Copy each line of the records below word for word, without changing anything.

● ● ●

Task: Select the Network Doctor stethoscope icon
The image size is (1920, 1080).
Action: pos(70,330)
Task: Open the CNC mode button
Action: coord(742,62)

● ● ●

Exercise response
Task: Select the Network Doctor stethoscope icon
The image size is (1920, 1080).
Action: pos(70,330)
Task: Open the CNC mode button
Action: coord(742,62)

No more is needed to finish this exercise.